In the face of such raw pain and vulnerability, one can’t help but be grateful for good health. And to weigh one’s own life with fresh perspective.
My earlier annoyance with Myles (my Carnivorous Maximus husband) over some senseless wrong turn we made en route to the hotel from the airport suddenly felt trivial. And petty.
Sitting with my sister-in-law, it struck me that hospitals are like airports. I watched color-coded nurses glide efficiently in for a bedside landing with carts of equipment or vials. Teal outfits for tech. Light blue for nurses. Tan for respiratory. Burgundy for lab technicians with carts full of vials for blood.

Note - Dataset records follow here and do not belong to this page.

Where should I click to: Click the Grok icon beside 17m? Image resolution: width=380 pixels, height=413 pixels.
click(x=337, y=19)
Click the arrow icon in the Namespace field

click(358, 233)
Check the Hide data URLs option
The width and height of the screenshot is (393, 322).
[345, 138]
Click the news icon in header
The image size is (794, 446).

All taking turns and smoothly coordinated by some unseen hand. An endless flow of energy circling the room, moving in and out of the door. The breathing pulse of the hospital.
Unsurprisingly, I came home craving the hug of comfort food. And not just any comfort food. I needed farinata.

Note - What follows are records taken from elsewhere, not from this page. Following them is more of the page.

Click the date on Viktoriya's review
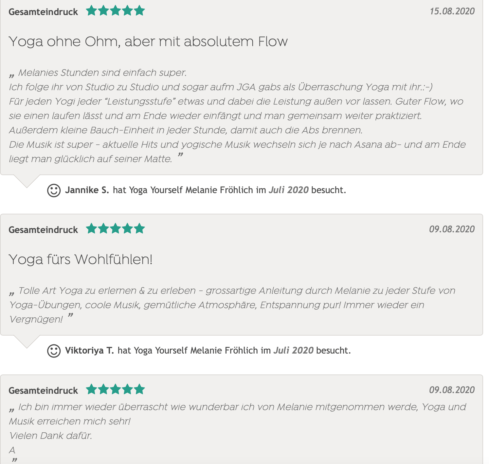Image resolution: width=489 pixels, height=464 pixels. [x=452, y=229]
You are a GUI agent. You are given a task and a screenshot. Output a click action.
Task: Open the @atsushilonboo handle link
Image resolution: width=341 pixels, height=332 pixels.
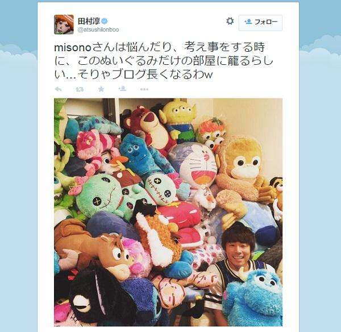(98, 30)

Popular in Northern Italy along the Ligurian coast, farinata is like a large, dense, savory pancake or crepe that uses chickpea flour. It’s commonly baked in round, shallow copper pans resembling paella pans that are slid into large wood burning ovens.
Some restaurants serve this dish in neat little pie-shaped slices as an appetizer, but my favorite presentation was just a rustic pile of scraps on a plate at Luchin’s, a trattoria in Chiavari, inviting our fingers to dig in as we set the plate between us and our glasses of wine while we waited for the next course.
Is farinata a flatbread?
Yes, in the same sense that crepes are a flatbread. Essentially, farinata is a crepe made with chickpea (aka garbanzo bean) flour. In France, along the Riviera, these chickpea flour flatbreads are called socca.
Ways to use farinata
Thin appetizer crepe by itself
Use as a pizza crust, like they do on the French Riviera, and add toppings such as olives, sautéed red peppers and cheese.

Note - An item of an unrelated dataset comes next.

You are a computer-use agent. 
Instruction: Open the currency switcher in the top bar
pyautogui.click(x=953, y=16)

Roll up like a crepe with pesto, cheese and tomatoes, or a Mexican burrito
As in making crepes, it’s important to give the flour time to absorb the water to form a consistent batter. Therefore I make the batter earlier in the afternoon, and leave it on the counter until I’m ready to make farinata that evening.
Be sure to use a pan that’s oven-safe and either well-seasoned or non-stick.
- Whisk the warm water into the chickpea flour until smooth. Add the salt, pepper and minced rosemary and whisk again. Allow to sit on the counter for 4 hours (or overnight) to allow for a complete absorption of the water by the chickpea flour.
- A foam may develop on the surface of the batter. If so, gently remove with a spoon. Whisk in the Rosemary Olive Oil.
- Preheat the oven to 400˚F, and move the rack to the top third of the oven.
- Add the olive oil to a very well seasoned pan that's oven proof (I used a well used cast iron skillet). Sauté the garlic until it just starts to turn a golden brown. Pour in the batter and jiggle the pan to even out the batter. It will start to sizzle immediately. Cook on the stovetop another 30 seconds, and transfer the pan to the oven.
- Bake for 10 - 12 minutes, until the edges start to curl up and brown slightly. The top may lightly crack in a few places. Remove and immediately and either flip out with a spatula and slice into pie-shaped pieces, or scrape up roughly to break it up into irregular pieces, and toss onto a plate in a pile for picking up with the fingers.